Ceux qui l’ignoraient encore l’ont découvert à l’occasion de la nouvelle guerre en Europe: depuis quelques années, l’Ukraine s’est imposée comme la fournisseuse numéro 1 en mères porteuses pour les couples suisses, français ou anglais cherchant à contourner la loi de leur pays et obtenir un enfant à tout prix (40 à 60’000 euros). L’invasion russe est venue perturber ce commerce en plein essor. Plusieurs dizaines d’enfants sont nés sans avoir pu être livrés, plusieurs centaines de gestatrices s’apprêtent à accoucher dans l’incertitude. Les «bébés de la GPA» sont suspendus entre ici et là-bas.

Les médias se font l’écho de cet épiphénomène insolite. En mode héroïque le plus souvent. On a vu les berceaux alignés dans le sous-sol d’un immeuble de Kiev, gardés par des nurses épuisées mais résolues: «Nous ne les abandonnerons pas.» On a suivi les aventures palpitantes du médecin-chef de la principale agence de GPA ukrainienne transformé en agent d’exfiltration: «Je prends une arme. Je prends le bébé dans les bras. On part en convoi dans une voiture. On rencontre les parents…» Les parents commanditaires, on les a vus aussi, bien sûr. Surtout ceux qui, bravant le danger, ont traversé la frontière pour sauver leur bébé des bombes et de la faim. Courage et amour!

Et les mères porteuses? Celles qui ont pris le plus de risques, celles qui restent sous les bombes? Quels dangers, quelles angoisses ont-elles traversées pour honorer leur étrange contrat? Celles qui ont perdu leur bébé ont-elles été indemnisées? On n’en saura rien. On cherche en vain une info, une allusion, un mot d’empathie. Il n’est simplement jamais question d’elles. Elles sont effacées de la photo.

«Le nouveau prolétariat reproductif mondial vend son corps à l’ombre d’un déni généralisé.»

Qui veut parler des mères porteuses? Qui s’intéresse à leurs conditions de «travail»? Aux dangers sanitaires qu’elles affrontent, notamment en subissant des grossesses multiples qui rentabilisent l’investissement? Au fait qu’elles ne sont véritablement payées que pour une grossesse menée à terme, quand un tiers seulement des candidates accouchent d’un bébé, mais toutes subissent un an de pénibles traitements? Au désarroi de leurs enfants de sang quand ils voient leur mère abandonner le nouveau-né après l’accouchement?

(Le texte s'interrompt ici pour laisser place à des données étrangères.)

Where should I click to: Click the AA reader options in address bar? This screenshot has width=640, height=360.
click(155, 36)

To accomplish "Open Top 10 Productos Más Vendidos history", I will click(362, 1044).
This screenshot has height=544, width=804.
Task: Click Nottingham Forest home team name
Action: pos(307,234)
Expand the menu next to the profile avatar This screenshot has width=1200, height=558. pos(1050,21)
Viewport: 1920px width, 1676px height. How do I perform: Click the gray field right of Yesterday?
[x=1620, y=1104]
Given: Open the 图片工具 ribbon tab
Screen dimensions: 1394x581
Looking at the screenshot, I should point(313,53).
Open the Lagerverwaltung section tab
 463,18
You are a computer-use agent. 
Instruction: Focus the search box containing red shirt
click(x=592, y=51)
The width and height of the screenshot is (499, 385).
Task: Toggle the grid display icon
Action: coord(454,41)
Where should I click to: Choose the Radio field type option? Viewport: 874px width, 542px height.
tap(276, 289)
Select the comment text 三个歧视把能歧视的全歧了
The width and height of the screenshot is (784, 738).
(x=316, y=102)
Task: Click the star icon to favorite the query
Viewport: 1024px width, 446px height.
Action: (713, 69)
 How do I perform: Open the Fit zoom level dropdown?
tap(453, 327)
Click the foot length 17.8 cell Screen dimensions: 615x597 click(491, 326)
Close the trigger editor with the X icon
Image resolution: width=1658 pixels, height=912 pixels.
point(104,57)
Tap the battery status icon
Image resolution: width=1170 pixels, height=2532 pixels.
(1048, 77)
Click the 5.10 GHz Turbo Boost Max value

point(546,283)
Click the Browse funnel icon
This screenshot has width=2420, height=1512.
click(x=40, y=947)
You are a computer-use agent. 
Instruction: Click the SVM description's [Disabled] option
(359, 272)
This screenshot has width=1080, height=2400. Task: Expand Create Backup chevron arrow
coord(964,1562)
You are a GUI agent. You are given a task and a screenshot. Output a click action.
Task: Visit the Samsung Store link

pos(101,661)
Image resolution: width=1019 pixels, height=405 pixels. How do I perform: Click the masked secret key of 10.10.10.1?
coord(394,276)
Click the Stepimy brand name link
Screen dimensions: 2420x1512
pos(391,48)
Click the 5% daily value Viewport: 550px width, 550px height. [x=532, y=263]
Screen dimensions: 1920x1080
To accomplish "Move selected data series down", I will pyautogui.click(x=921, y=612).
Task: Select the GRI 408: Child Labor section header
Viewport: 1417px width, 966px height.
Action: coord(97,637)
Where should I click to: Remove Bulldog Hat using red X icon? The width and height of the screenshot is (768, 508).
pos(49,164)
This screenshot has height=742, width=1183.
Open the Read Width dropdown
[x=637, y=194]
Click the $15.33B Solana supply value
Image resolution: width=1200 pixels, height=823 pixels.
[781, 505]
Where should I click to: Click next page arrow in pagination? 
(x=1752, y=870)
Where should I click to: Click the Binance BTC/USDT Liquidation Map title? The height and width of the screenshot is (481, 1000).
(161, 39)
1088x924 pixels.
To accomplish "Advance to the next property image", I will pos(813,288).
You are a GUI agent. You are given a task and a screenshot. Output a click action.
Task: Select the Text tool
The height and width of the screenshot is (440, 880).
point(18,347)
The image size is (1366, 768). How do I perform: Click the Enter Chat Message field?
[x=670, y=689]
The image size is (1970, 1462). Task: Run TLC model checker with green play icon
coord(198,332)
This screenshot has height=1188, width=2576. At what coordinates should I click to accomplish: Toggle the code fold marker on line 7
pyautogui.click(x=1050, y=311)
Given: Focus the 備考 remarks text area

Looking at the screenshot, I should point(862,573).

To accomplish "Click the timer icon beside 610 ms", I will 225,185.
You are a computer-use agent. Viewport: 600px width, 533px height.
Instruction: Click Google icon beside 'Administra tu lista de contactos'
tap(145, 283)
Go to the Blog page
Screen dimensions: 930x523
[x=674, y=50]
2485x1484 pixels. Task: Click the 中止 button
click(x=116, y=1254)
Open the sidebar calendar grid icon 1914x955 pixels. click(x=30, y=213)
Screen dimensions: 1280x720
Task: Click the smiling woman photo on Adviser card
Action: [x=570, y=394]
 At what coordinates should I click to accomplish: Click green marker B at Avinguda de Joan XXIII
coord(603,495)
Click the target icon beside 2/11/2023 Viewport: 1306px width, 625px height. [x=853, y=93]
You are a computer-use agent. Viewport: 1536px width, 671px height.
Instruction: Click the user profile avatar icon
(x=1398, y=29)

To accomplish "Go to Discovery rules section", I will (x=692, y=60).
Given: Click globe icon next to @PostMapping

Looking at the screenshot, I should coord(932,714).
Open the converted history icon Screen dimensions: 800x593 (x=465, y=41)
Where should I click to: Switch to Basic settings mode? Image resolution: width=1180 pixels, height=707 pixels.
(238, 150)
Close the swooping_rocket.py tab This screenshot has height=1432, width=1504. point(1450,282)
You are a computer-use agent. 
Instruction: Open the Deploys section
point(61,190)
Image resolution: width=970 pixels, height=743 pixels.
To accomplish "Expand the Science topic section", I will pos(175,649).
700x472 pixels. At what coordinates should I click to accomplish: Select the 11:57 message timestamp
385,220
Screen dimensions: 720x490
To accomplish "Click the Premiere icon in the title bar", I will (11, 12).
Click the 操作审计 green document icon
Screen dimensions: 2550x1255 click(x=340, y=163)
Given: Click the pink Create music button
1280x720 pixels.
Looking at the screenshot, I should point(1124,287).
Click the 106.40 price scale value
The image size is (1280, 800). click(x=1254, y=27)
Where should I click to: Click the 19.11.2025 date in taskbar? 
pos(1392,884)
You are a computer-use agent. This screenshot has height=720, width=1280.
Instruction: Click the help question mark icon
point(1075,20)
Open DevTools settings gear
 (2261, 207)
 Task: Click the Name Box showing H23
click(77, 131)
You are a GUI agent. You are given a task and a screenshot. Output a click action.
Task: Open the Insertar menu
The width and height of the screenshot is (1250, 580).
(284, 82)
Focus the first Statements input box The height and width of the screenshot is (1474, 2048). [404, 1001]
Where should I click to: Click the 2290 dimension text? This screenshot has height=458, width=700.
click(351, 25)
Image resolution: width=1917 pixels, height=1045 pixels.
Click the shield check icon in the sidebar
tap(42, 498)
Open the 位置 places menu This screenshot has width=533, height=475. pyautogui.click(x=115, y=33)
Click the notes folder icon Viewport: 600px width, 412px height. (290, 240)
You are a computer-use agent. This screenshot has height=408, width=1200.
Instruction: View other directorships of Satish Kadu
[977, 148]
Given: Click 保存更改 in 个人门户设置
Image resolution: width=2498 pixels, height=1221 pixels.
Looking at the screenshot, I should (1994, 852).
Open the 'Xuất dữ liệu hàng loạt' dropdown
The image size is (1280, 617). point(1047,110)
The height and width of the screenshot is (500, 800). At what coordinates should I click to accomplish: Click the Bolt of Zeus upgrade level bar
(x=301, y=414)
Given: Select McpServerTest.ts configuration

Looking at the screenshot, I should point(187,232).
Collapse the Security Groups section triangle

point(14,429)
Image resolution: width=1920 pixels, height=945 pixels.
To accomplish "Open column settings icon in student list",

Personne. Le nouveau prolétariat reproductif mondial vend son corps à l’ombre d’un déni généralisé. Le syndicat international des mères porteuses n’est pas près de voir le jour.

Je dépose ici une gerbe en hommage à la soldate à jamais inconnue, à l’innommable victime collatérale de la guerre en Ukraine. Et de bien d’autres guerres.